Polls, polls, everywhere polls

The polls were wrong. Hillary beat Barack. And pundits everywhere are egg-faced today.

There's a lot of discussion today about why, exactly, the polls were wrong, but there's very little discussion about why that should matter.

It shouldn't.

I understand why campaigns use polls. They want to know what voters care about and how best to calibrate their messages. And if the media used polling to do something similar -- figure out what the heck voters care about and calibrate their coverage accordingly, well good. I suspect that happens to an extent.

But polling about support for candidates seems to add a lot of noise and little of substance to the national discussion. Who is up? Who is down?

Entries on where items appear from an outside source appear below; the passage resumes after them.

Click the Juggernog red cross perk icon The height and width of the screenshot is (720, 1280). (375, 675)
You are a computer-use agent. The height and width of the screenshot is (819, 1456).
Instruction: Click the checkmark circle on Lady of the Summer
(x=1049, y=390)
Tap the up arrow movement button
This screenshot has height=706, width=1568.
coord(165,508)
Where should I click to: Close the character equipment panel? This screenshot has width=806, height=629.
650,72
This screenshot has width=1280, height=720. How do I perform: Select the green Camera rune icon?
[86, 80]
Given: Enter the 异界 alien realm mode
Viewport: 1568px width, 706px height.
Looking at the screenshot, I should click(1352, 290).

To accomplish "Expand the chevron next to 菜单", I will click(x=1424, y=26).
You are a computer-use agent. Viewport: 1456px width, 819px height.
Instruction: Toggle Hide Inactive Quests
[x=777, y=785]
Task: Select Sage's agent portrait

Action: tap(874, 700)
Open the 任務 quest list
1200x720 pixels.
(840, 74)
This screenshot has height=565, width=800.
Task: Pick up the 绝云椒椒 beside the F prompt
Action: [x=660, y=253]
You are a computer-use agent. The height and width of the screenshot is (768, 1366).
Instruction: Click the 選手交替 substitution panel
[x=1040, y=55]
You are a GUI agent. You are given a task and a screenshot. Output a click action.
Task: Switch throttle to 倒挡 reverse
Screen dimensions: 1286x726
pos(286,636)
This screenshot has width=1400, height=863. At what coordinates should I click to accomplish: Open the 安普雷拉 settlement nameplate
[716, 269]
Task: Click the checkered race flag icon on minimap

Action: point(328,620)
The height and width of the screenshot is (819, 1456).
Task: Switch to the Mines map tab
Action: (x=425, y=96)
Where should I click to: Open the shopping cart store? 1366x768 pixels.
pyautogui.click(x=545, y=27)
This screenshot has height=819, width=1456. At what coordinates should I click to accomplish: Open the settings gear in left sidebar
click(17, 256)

It contributes to all of that horserace coverage that detracts from looking at what the candidacies are all about.

I know: Horse races are fun. I'm not suggesting a ban on these kinds of polls in the media -- not going to happen anyway -- but reflecting on their outsize roll in steering our elections.

I guess the jury's out on whether there's a "bandwagon effect" from polling, but it's clear there's some kind of effect. Otherwise, why would the Clinton campaign rebut the final Des Moines Register poll before the Iowa caucus? For the same reason that networks try not to call election winners before voting places close; because an early announcement of numbers is believed to affect the actions of people who haven't decided, or haven't yet voted.

None of this is going to change. And candidates who talk dismissively about the polls are (usually rightly) seen as being a bit sour-grapish. But that doesn't mean they're wrong.